------ Source material

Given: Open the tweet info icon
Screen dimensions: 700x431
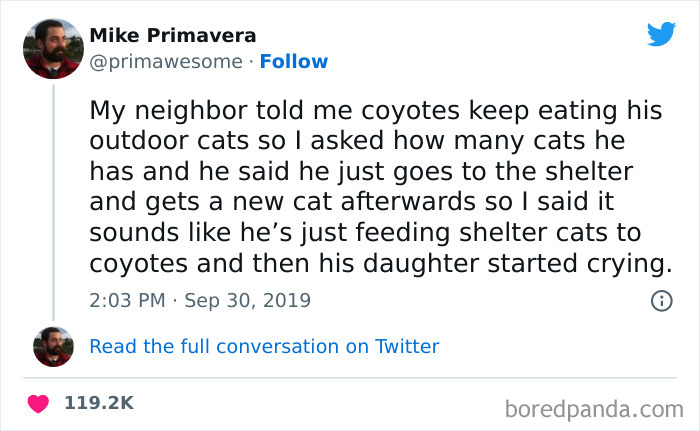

------------
------ Source material

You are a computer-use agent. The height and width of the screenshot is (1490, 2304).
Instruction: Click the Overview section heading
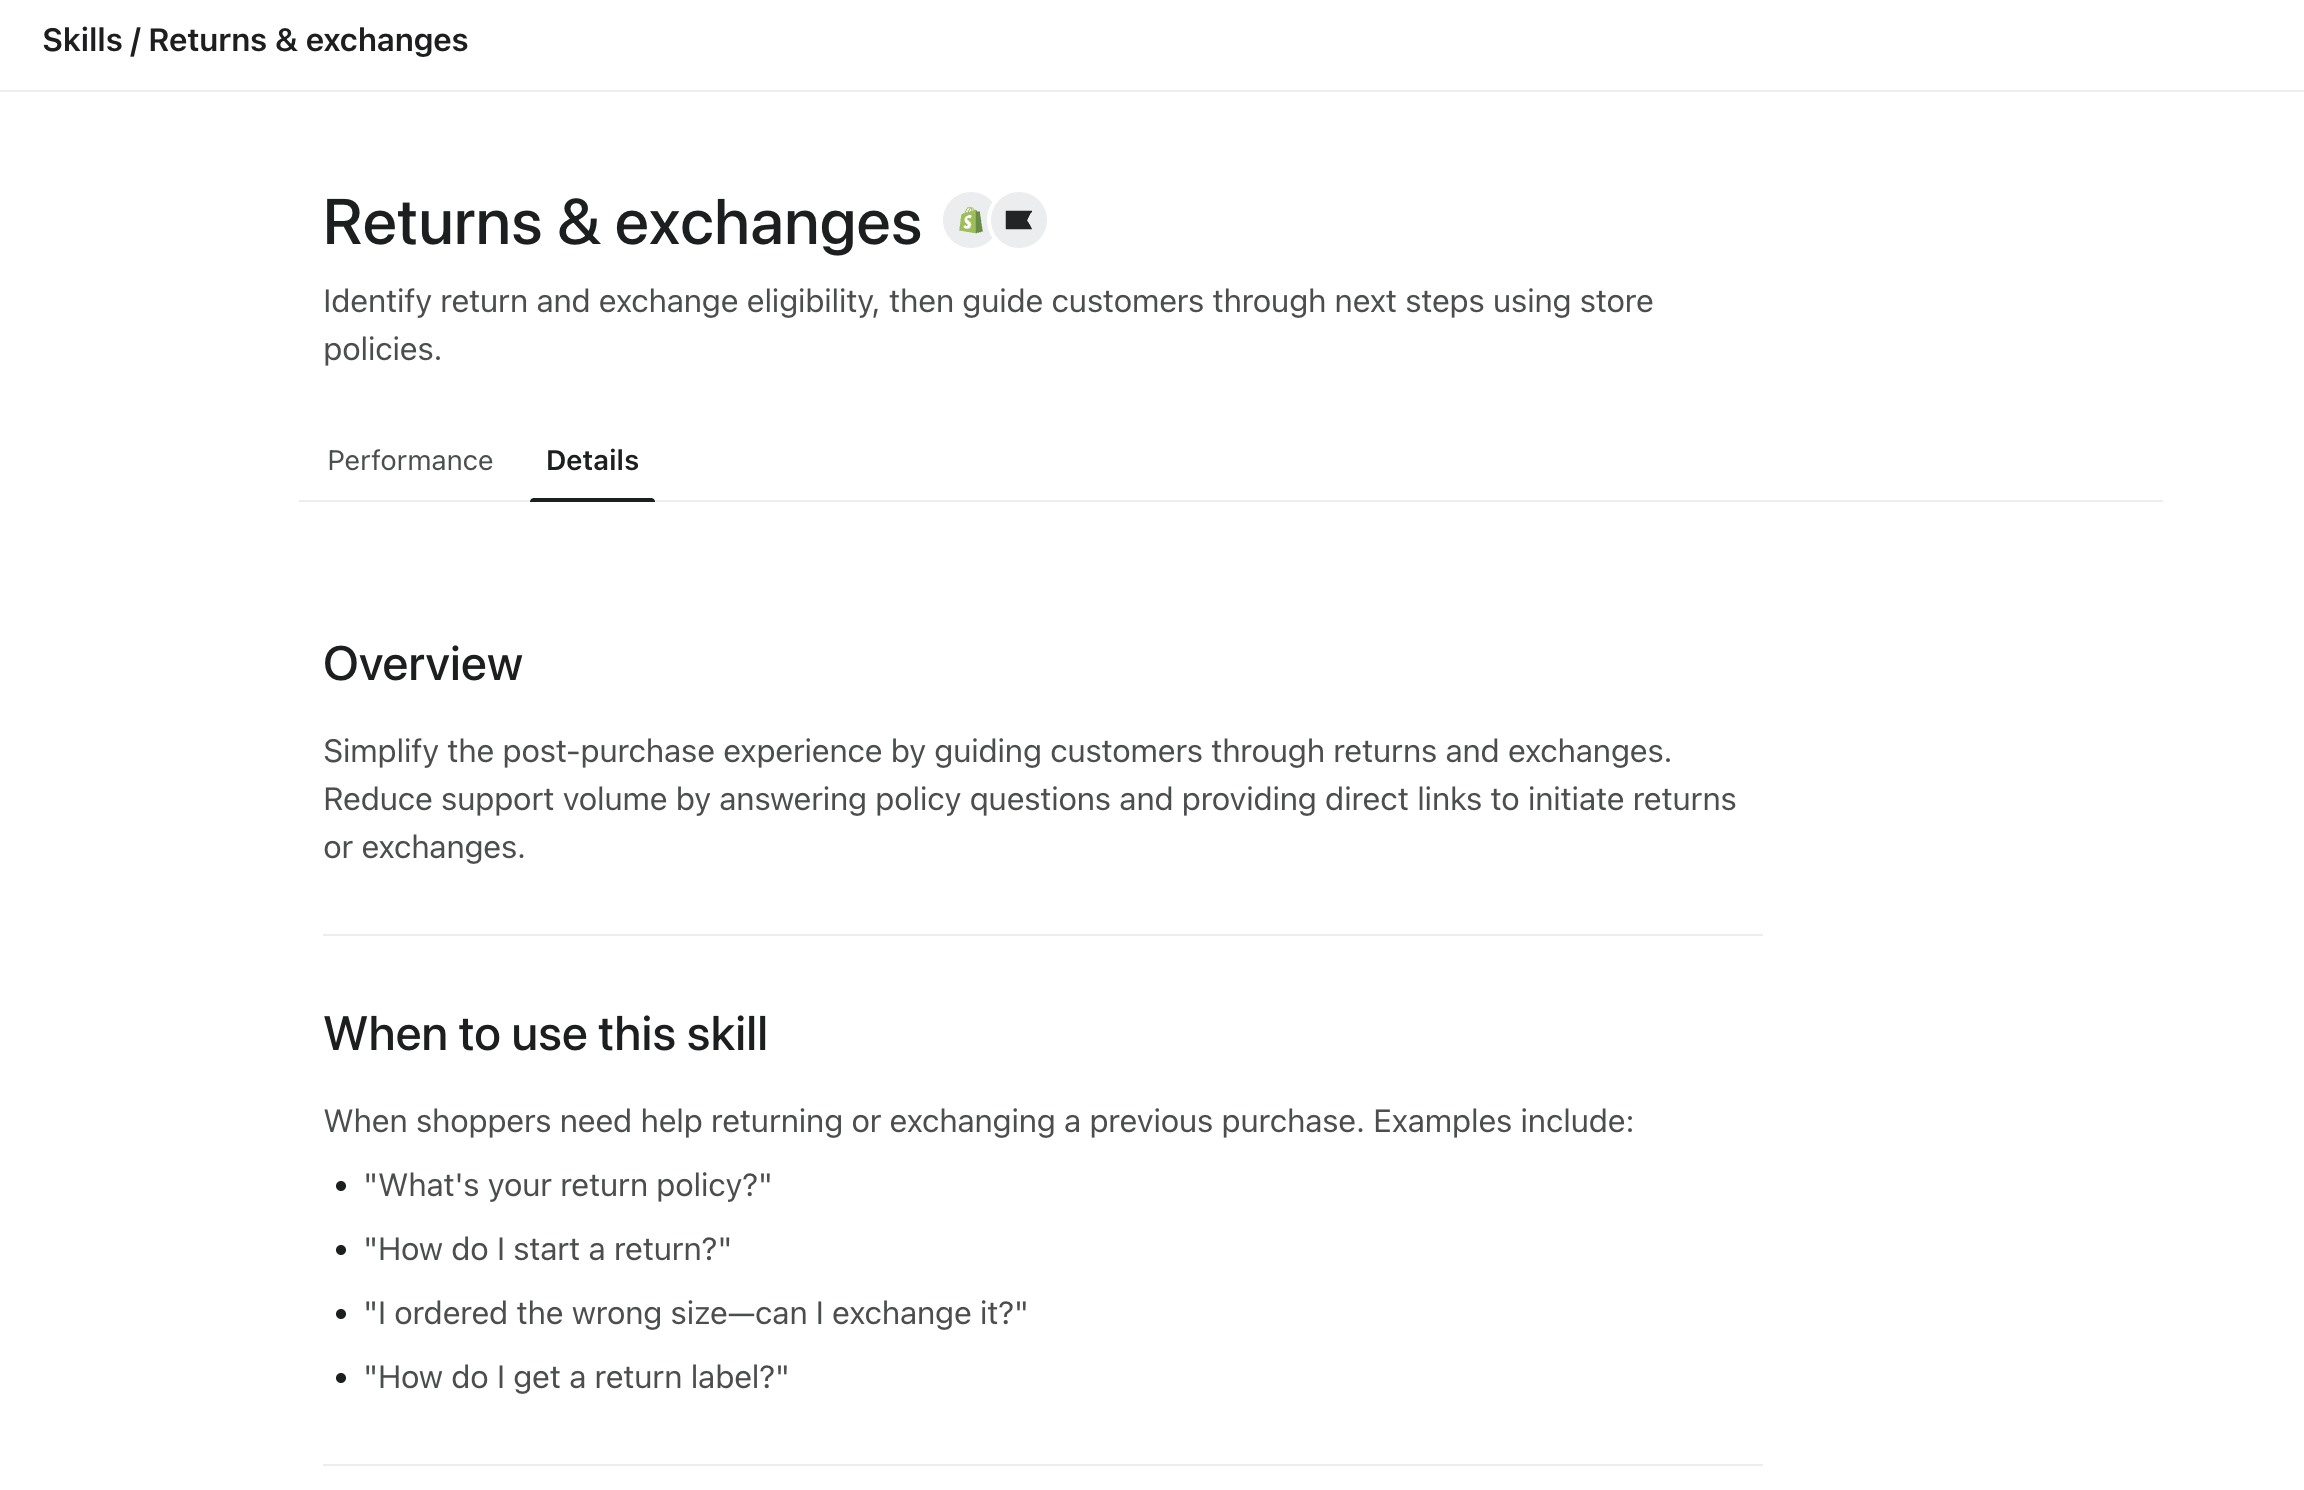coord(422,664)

------------

> What is expected
From the records above, transcribe without alteration every line from the one with "Given: Open the tweet info icon" to the one with "Screen dimensions: 700x431", inclusive.

> Solution below
Given: Open the tweet info icon
Screen dimensions: 700x431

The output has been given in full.